DIRECTIVE 1 — According to the passage on WTO rules and leaving the EU, for how many years could the EU and UK operate under an interim agreement while negotiating a trade agreement?

This and GATT

If the EU wished it, an interim agreement with the UK, while the negotiations on the future relationship are under way, could simply preserve the existing arrangements.

wtoThe World Trade Organisation (WTO) regulations on free trade agreements (and interim arrangements on the way to such agreements) do not support the claims of those who shriek that leaving the EU without a deal would lead the UK over a disastrous cliff edge. That is a choice, which can be made or avoided by the EU.

It seems that WTO rules would allow the UK and EU plenty of time to make an interim agreement to continue trading much as they do now until a free trade agreement (FTA) can be formally agreed. There is no need for a cliff edge, which is a negotiating strategy by the EU and a lie by Remainers. It is fairly clear that if the EU and UK agree that they are in the process of negotiating a trade agreement they have up to 10 years to operate under an interim agreement that does not require Most Favoured Nation terms (for more details see https://briefingsforbrexit.com/the-mystery-surrounding-gatt-article-xxiv-the-crash-proof-exit-option/)

But this is still controversial and it may be that there will be a cliff edge if the Commission and Council (and, possibly, the UK Government) wish to create one for political reasons, but there is no economic justification. It is a frightener to discourage others from following the UK’s example – very revealing of the EU’s malign purposes to trap rather than encourage members to remain.

PROVIDED MATERIAL —
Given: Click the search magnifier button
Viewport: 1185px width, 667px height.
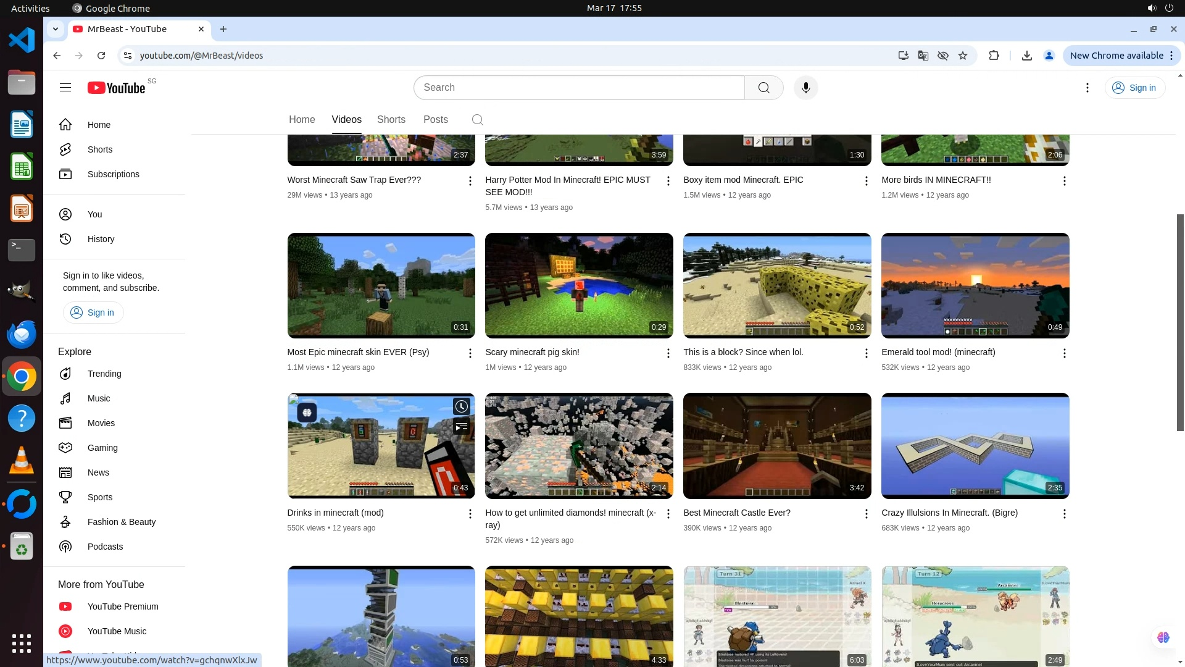Looking at the screenshot, I should 763,88.
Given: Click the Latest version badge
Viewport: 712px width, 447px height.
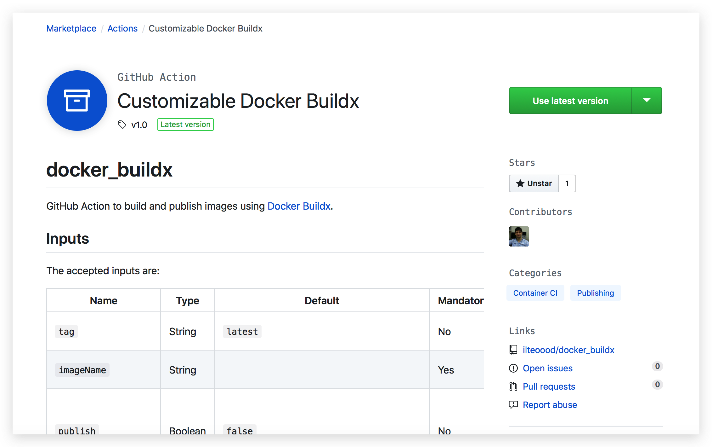Looking at the screenshot, I should pyautogui.click(x=185, y=125).
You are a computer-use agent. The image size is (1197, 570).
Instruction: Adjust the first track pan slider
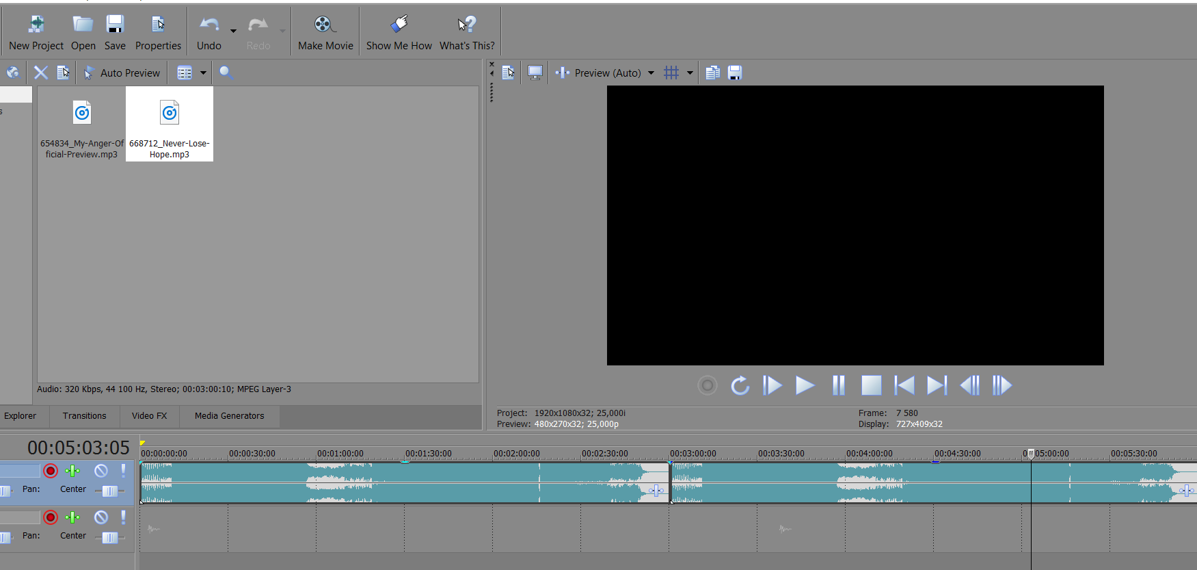click(109, 491)
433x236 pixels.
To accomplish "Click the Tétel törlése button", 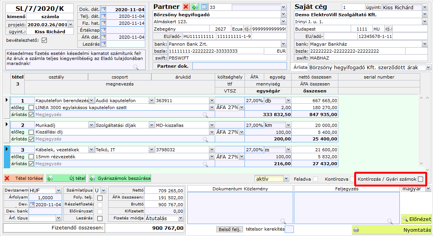I will [23, 178].
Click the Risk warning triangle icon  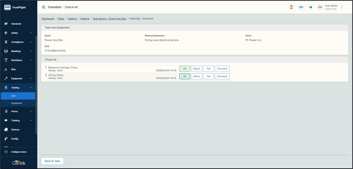[6, 69]
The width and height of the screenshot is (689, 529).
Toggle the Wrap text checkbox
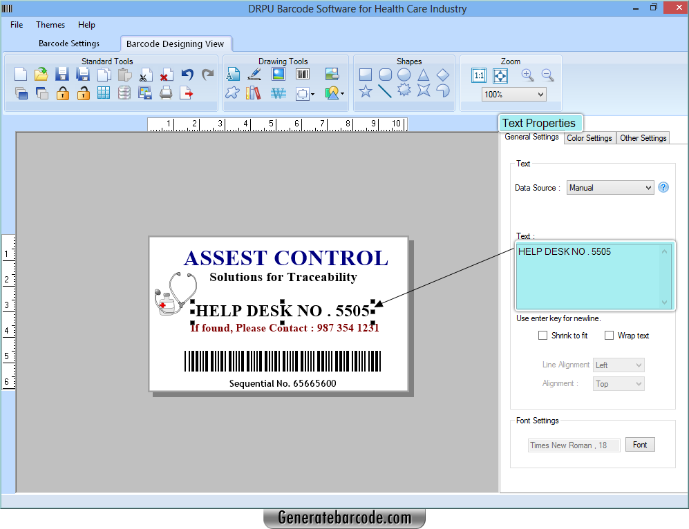click(610, 336)
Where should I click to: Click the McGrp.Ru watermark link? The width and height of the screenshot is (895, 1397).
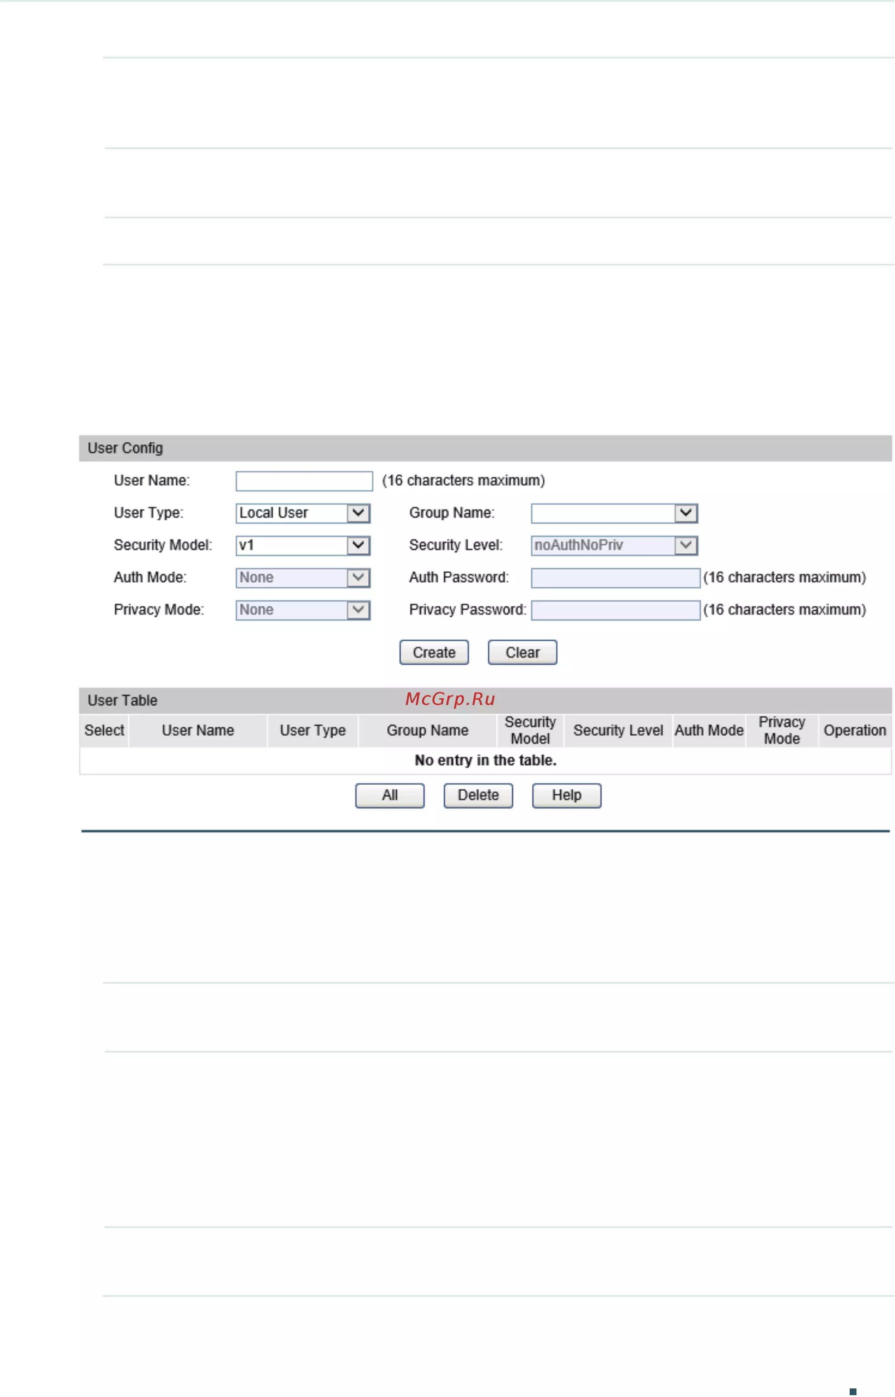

DIRECTIVE 2 — Count the lines of the listing that contain the word "Viewport" and give only that number.

ANSWER 1 — Up to 10 years.

ANSWER 2 — 2